Return of the Grudstone Ghosts. (Canadian Chills).

Arthur Slade.
Regina, SK: Coteau Books, 2002.
119 pp., pbk., $9.95.
ISBN 1-55050-212-3.

Subject Heading:
Moose Jaw (Sask.)-Juvenile fiction.

Grades 4-7 / Ages 9-12.

Review by Christina Neigel.

*** /4


No, I had always believed in sticking it out to the very end. Digging until I hit bottom. Never retreat, never surrender!

Yes, I’m hard-headed. It comes in handy when you want to be a detective.

For a brief instant I thought of gingersnap cookies. Only for a microsecond, but it was enough to make me salivate. My feet automatically took me to my grandma’s house.

Return of the Grudstone Ghosts is the first volume in a “Canadian Chills,” Arthur Slade’s new mystery series which introduces readers to Daphne Shea who, along with her two friends, Peach and Nick, is thrown into a gripping mystery in the small town of Moose Jaw, Saskatchewan. Determined to find out why Daphne’s sixth grade teacher has fallen from the school’s belfry tower, Daphne begins poking around. Her investigations lead her to a janitor who has been tied up, ghostly apparitions in the belfry tower, and an oddly behaving school principal.

     Daphne is an intelligent and likeable 12-year-old whose inner dialogue somewhat resembles that of a comical 1950's detective. She inspires readers with her self assurance and clear sense of identity.

     I love my name. It’s old sounding and a little silly, and people always think because of my name and my glasses and my plain brown hair that I don’t know what’s going on. But I do. Just ask Peach and Nick, my two closest friends here in the Jaw. I’m pretty good at guessing things, and I’ve got a rep of being a Sherlock and a young scientist too.

Daphne’s actions do not greatly exceed the capabilities of many kids her age, making it easier for the reader to suspend his or her disbelief. Despite the rather flat characterizations, the book is entertaining. Other than Daphne’s grandma (who is also Daphne’s mentor), the adults in the story are very thinly cast.
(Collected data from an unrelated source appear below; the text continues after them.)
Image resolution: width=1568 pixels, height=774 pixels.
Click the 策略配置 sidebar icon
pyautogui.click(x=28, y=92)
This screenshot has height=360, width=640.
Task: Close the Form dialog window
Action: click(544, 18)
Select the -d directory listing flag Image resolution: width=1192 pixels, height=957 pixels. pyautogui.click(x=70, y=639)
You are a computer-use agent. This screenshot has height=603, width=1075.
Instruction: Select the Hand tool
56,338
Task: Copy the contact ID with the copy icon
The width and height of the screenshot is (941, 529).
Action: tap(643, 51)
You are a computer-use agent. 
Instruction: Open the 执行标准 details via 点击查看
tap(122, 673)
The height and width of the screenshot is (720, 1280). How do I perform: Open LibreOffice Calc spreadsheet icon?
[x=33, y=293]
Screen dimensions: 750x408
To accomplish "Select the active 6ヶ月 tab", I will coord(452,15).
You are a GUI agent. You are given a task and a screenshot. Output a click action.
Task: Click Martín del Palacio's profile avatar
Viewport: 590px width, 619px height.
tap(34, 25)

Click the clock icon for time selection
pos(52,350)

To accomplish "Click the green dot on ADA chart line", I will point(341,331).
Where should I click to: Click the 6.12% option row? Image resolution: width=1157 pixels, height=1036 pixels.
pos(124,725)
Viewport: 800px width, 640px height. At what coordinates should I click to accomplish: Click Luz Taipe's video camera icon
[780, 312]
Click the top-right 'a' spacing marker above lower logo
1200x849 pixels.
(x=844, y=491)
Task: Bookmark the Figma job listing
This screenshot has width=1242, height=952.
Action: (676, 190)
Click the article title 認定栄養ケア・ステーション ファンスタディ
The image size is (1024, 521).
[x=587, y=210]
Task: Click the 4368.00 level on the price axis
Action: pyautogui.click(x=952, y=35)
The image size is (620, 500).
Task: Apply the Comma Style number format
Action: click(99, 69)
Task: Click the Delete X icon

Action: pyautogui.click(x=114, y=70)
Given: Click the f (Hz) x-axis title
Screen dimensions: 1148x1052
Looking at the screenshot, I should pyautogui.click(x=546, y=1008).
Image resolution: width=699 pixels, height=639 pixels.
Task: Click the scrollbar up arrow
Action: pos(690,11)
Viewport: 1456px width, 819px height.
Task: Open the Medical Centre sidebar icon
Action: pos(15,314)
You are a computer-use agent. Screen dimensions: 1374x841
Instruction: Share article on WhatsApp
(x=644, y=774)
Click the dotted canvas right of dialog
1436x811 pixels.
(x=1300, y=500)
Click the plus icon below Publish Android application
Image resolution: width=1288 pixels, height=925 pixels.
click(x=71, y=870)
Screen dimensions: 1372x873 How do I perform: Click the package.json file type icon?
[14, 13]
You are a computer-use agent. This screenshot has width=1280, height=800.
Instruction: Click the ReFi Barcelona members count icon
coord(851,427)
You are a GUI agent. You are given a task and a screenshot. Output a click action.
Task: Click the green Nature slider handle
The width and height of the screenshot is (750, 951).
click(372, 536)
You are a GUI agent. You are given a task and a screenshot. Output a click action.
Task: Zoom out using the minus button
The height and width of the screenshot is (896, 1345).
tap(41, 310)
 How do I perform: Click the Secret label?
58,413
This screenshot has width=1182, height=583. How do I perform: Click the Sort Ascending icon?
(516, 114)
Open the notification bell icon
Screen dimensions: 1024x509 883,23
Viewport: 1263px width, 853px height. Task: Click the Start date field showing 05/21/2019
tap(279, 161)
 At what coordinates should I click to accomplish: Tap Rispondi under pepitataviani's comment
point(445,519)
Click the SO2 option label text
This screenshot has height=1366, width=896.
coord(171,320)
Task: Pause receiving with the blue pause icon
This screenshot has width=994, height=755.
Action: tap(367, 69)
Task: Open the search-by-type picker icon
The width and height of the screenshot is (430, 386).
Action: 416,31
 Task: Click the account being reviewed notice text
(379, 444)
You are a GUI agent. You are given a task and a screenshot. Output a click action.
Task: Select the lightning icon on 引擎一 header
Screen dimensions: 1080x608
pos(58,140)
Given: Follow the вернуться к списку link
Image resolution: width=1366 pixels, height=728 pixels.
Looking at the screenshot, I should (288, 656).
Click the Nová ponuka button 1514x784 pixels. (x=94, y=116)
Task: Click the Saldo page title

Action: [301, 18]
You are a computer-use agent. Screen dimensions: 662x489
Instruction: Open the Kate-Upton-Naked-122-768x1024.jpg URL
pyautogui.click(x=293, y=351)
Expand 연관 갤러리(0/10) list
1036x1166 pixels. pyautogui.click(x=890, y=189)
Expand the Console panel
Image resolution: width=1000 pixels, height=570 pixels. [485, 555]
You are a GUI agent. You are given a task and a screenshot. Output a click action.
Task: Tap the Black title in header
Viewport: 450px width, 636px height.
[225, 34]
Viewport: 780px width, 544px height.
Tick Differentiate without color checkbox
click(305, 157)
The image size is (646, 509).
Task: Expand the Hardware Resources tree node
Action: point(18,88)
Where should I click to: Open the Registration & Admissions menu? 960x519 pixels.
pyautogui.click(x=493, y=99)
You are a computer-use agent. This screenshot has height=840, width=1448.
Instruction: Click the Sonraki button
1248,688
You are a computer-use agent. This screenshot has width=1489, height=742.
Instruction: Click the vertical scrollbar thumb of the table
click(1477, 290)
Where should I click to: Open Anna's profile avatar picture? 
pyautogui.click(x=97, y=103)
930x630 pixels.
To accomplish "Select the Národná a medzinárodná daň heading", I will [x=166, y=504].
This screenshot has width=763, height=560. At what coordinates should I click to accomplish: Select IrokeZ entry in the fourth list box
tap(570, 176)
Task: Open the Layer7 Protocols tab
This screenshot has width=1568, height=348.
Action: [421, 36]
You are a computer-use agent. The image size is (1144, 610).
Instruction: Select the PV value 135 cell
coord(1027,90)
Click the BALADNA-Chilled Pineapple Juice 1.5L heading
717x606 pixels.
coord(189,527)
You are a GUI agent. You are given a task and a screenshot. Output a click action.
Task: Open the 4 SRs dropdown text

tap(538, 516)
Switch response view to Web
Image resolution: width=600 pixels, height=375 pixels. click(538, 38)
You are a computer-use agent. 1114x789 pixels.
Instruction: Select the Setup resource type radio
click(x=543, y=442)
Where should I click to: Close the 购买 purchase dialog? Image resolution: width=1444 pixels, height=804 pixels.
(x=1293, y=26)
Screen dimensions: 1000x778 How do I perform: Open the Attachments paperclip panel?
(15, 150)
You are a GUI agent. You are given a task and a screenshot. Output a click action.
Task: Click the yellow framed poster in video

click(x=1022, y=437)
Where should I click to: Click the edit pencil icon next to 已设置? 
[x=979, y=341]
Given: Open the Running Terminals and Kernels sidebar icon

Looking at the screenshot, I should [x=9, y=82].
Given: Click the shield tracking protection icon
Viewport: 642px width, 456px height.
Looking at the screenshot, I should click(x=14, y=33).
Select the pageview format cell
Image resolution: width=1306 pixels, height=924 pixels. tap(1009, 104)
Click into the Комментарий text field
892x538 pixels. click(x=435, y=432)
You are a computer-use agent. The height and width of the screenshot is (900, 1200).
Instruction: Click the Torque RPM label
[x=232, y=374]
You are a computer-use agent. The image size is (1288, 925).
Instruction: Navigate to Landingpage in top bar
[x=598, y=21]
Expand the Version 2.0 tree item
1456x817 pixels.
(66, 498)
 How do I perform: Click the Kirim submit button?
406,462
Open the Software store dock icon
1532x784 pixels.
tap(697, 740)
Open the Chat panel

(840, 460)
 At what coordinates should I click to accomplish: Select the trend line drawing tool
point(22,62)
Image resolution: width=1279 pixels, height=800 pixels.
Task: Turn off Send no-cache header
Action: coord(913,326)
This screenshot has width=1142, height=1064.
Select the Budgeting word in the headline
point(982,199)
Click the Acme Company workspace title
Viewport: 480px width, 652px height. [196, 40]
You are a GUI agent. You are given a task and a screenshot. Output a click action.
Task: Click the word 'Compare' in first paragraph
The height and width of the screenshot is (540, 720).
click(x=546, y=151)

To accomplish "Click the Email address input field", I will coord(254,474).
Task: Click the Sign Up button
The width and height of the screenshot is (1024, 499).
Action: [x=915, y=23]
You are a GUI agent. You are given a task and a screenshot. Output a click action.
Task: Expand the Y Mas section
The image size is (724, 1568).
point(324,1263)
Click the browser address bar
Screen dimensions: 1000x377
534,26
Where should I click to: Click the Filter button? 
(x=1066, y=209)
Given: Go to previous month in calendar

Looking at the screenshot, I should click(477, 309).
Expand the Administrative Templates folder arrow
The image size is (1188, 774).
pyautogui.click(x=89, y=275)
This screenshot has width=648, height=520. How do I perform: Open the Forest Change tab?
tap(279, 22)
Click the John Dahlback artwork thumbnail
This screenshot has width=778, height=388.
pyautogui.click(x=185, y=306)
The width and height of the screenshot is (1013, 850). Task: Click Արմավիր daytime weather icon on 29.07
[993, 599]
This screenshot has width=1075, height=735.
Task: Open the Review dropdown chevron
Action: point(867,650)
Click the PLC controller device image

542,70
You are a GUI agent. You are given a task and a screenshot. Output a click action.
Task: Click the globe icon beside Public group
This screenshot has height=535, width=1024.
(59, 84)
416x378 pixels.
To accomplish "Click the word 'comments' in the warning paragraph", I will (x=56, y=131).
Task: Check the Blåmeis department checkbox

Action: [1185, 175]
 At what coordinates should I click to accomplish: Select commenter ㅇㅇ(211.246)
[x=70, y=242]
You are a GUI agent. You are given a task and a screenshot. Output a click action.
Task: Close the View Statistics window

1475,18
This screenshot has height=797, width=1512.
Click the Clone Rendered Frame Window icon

The story centres solely on Daphne’s experience as a detective. There is a mystery to be solved, and she will not rest until it done.

     Fast paced, the story takes place within the course of one day. Daphne exercises a unique freedom that allows her to pursue her investigations late into the night without parental consent or knowledge. For young mystery buffs, this novel will have great appeal, particularly if they like ghosts!


Christina Neigel is the Instruction Librarian for the University College of the Cariboo in Kamloops, BC.